I’m intrigued to know how they did this in the first place — I sincerely hope it wasn’t done by hand. There are 100 slices there, and it’d take forever to do using Photoshop. Similarly, I didn’t want to stitch it back together by hand, so… what about the programmatic approach?

There are two main challenges here. Firstly, I need to divide the image up correctly. Luckily, the cache owner has left a couple of pixels’ white space between each strip. That should be easy to detect. Secondly, we have to decide how to stick them back together. The way I chose to do this was to take the right-hand edge of one strip, and compare the RGB values from the left hand edges of the others. Whichever one gives the best match gets glued on, and we start again, repeating until we have just one strip left.

I’m using the jpeg package, which converts a jpeg file into a three dimensional array representing the red, green and blue pixels.

library(jpeg)
library(plyr)
library(tidyverse)
library(magrittr)
library(abind)

## get the image
dr <- "C:/Users/alunh/OneDrive/Documents/Repos/geo2/Solving/"
shred <- readJPEG(paste0(dr, "GC4F5HY_shredded-jps09.jpg")) * 255
## find the white lines
whiteness <- apply(shred, 1:2, sum) strips <- whiteness %>% apply(2, sum)
strips %>% plot()

This is great! There’s a clear demarcation between the white separating lines and the strips.

## assume everything above 540,000 is a dividing line
divides <- which(strips > 540000)
divides <- divides[-1] divides <- rev(rev(divides)[-1]) divides %<>% matrix(ncol = 2, byrow = TRUE)
## split the original image into strips
shredl <- apply(divides, 1, function(q) {
shred[, (q[1]+1):(q[2]-1), ]
}) 

Now we have a list of strips, we need a function to compare two strips, and another one to bind two given strips together.

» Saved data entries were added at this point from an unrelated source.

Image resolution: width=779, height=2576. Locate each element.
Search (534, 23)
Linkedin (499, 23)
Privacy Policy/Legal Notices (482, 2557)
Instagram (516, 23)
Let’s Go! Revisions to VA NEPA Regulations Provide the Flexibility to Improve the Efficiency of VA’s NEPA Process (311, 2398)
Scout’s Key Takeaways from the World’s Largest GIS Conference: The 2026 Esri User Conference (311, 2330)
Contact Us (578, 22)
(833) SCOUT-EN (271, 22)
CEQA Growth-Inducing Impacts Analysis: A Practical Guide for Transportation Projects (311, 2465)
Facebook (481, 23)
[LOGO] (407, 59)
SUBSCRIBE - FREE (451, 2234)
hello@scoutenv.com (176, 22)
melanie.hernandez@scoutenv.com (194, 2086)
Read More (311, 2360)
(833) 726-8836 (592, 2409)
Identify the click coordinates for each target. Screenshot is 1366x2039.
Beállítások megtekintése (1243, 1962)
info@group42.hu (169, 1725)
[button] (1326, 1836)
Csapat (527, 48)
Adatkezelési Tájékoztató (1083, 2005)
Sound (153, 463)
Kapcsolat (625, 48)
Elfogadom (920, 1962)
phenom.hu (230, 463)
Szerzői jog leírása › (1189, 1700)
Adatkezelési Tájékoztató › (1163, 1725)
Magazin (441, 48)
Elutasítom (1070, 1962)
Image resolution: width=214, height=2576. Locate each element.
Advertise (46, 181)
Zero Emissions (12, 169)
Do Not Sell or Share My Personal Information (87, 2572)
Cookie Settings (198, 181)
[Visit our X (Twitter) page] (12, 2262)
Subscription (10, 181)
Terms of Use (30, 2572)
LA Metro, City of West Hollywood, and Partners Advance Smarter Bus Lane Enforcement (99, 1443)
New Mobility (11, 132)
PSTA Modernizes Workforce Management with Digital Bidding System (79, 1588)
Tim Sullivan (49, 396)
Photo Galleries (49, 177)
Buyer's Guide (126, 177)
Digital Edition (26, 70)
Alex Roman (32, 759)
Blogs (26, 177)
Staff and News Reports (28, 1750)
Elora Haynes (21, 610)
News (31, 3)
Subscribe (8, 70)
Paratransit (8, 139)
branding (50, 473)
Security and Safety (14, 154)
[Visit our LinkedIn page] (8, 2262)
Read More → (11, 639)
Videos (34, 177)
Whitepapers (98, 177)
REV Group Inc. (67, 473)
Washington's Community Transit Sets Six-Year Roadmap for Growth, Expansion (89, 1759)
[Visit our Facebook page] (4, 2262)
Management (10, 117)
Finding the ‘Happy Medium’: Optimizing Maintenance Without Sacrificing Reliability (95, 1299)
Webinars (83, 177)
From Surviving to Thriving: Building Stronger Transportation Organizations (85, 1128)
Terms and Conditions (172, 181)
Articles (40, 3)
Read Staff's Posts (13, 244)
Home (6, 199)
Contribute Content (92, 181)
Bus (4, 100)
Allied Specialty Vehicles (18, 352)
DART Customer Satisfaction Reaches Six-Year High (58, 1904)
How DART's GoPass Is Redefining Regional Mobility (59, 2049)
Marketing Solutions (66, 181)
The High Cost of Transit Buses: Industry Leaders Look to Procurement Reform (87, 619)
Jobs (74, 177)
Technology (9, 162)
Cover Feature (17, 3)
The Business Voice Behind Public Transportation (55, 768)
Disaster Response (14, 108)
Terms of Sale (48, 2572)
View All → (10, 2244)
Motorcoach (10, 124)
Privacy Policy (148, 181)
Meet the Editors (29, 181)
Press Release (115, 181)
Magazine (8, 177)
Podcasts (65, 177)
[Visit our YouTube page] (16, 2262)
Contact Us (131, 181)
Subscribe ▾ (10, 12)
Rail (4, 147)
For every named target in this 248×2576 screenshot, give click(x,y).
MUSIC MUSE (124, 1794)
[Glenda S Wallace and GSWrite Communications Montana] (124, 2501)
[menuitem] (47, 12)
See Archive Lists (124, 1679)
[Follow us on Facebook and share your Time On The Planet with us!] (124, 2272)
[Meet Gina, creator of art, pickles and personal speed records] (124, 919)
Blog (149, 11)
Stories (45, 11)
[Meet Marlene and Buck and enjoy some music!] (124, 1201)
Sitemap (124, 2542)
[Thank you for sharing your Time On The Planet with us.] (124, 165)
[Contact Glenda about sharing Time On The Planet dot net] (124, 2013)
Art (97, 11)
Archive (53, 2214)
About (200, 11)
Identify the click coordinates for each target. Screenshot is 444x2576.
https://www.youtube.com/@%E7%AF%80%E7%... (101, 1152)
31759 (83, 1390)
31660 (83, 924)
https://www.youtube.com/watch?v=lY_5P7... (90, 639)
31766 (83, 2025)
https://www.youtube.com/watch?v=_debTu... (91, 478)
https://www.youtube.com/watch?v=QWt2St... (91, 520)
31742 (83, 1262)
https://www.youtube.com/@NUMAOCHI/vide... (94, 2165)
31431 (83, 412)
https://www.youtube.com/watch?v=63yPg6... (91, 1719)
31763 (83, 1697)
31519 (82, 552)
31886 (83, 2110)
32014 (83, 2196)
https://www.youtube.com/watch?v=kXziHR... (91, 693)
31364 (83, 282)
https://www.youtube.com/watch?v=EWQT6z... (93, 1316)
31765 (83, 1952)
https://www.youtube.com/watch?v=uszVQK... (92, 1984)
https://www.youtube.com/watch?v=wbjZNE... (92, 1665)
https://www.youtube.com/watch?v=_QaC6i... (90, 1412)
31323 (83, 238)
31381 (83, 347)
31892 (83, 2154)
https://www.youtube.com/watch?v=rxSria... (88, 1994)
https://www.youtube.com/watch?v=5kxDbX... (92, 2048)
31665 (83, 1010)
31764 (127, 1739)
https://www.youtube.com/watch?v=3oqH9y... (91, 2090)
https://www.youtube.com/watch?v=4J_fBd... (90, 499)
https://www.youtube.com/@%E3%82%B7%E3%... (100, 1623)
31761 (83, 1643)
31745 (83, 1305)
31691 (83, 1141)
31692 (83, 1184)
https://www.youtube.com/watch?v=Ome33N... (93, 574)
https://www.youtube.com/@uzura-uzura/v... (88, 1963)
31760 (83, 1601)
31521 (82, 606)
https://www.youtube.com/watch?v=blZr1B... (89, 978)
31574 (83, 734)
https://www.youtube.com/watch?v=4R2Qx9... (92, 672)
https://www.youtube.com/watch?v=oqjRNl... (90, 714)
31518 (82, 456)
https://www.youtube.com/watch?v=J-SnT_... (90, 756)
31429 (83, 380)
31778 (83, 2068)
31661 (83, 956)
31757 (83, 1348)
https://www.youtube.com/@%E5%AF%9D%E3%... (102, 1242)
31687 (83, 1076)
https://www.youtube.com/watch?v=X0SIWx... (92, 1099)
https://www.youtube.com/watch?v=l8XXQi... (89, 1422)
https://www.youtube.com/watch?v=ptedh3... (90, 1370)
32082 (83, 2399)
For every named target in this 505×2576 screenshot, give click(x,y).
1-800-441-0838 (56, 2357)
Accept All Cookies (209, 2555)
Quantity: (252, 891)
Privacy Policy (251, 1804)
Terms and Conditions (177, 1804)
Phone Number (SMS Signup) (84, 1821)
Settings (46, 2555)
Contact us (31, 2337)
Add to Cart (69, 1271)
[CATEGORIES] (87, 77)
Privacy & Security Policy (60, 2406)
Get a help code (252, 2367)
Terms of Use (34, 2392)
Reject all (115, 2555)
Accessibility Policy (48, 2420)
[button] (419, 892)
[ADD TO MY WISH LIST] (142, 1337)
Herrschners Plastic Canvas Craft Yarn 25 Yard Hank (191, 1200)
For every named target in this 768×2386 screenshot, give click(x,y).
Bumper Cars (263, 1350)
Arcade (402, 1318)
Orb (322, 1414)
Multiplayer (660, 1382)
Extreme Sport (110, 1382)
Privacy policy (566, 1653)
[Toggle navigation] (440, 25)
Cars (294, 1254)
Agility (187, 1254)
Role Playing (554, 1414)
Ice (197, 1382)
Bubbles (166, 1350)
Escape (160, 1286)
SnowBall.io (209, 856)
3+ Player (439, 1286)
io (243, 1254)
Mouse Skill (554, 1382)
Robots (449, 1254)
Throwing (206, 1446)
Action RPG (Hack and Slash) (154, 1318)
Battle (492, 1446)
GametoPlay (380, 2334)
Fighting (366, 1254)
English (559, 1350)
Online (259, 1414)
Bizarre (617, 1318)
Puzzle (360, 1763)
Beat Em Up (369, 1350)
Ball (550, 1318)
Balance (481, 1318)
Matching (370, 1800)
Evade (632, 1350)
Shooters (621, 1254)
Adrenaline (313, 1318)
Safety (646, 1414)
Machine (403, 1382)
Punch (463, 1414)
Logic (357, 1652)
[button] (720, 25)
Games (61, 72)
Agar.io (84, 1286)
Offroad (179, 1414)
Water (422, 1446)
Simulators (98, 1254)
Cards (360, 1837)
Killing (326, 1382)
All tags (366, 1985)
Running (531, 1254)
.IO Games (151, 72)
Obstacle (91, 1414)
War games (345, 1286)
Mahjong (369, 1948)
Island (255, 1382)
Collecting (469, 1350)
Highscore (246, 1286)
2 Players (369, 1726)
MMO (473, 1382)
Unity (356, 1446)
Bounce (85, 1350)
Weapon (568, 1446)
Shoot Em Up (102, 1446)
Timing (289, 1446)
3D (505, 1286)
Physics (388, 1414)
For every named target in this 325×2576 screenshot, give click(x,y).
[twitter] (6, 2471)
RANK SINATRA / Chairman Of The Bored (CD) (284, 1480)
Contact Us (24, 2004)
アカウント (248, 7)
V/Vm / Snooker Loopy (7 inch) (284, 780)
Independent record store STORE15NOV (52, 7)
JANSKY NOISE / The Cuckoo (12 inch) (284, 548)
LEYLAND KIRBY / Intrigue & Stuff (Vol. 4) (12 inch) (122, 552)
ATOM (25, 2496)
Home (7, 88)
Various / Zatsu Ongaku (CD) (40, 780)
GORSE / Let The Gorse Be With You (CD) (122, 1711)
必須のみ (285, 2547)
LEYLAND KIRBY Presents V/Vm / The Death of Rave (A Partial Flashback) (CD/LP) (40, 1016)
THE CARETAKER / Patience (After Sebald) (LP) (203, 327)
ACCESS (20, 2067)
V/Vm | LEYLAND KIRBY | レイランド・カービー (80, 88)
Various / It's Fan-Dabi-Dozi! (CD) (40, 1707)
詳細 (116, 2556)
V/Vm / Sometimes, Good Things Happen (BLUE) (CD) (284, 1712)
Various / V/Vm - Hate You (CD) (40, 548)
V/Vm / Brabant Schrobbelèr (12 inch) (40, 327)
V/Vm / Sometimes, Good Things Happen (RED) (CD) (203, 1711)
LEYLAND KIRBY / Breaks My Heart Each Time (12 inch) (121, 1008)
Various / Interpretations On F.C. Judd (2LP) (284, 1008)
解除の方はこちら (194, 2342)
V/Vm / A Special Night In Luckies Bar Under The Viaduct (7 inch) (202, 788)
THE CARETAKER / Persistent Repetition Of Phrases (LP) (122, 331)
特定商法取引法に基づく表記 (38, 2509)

## takes two strips and compares the right v left edges
compare_strips <- function(stripsl, x, y) {
r <- stripsl[[x]][, ncol(stripsl[[x]]), 1] - stripsl[[y]][, 1, 1]
g <- stripsl[[x]][, ncol(stripsl[[x]]), 2] - stripsl[[y]][, 1, 2]
b <- stripsl[[x]][, ncol(stripsl[[x]]), 3] - stripsl[[y]][, 1, 3]
r %<>% abs() %>% sum()
g %<>% abs() %>% sum()
b %<>% abs() %>% sum()
r+g+b
}
## bind two given strips together
bindem <- function(stripsl, lft, rgt) {
bound <- abind(stripsl[[lft]], stripsl[[rgt]], along=2)#[,,1] %>% image()
stripsl <- c(stripsl[-c(lft, rgt)], list(bound))
} 

Now the hard work is done, we can run the strips through:

for (qq in 1:99) {
wm <- sapply(2:length(shredl), function(q) compare_strips(shredl, 1, q)) %>% which.min() + 1
shredl <- bindem(shredl, 1, wm)
}

And finally, we’ll export the solution to see whether its legible.

(shredl[[length(shredl)]]/255) %>%
jpeg::writeJPEG(target = paste0(dr, "GC4F5HY_shredded-jps09_solved.jpg"))

And here it is. I’ve censored the final coordinates out of respect for the cache owner. You can see the algorithm for stitching together the strips hasn’t worked perfectly, but the map and coordinates are legible. Success!

And yes, the coordinates are upside down. That’s a feature of the puzzle, I guess. The strips I’ve output are oriented the same way as in the original, as you can see from the town names in the map itself.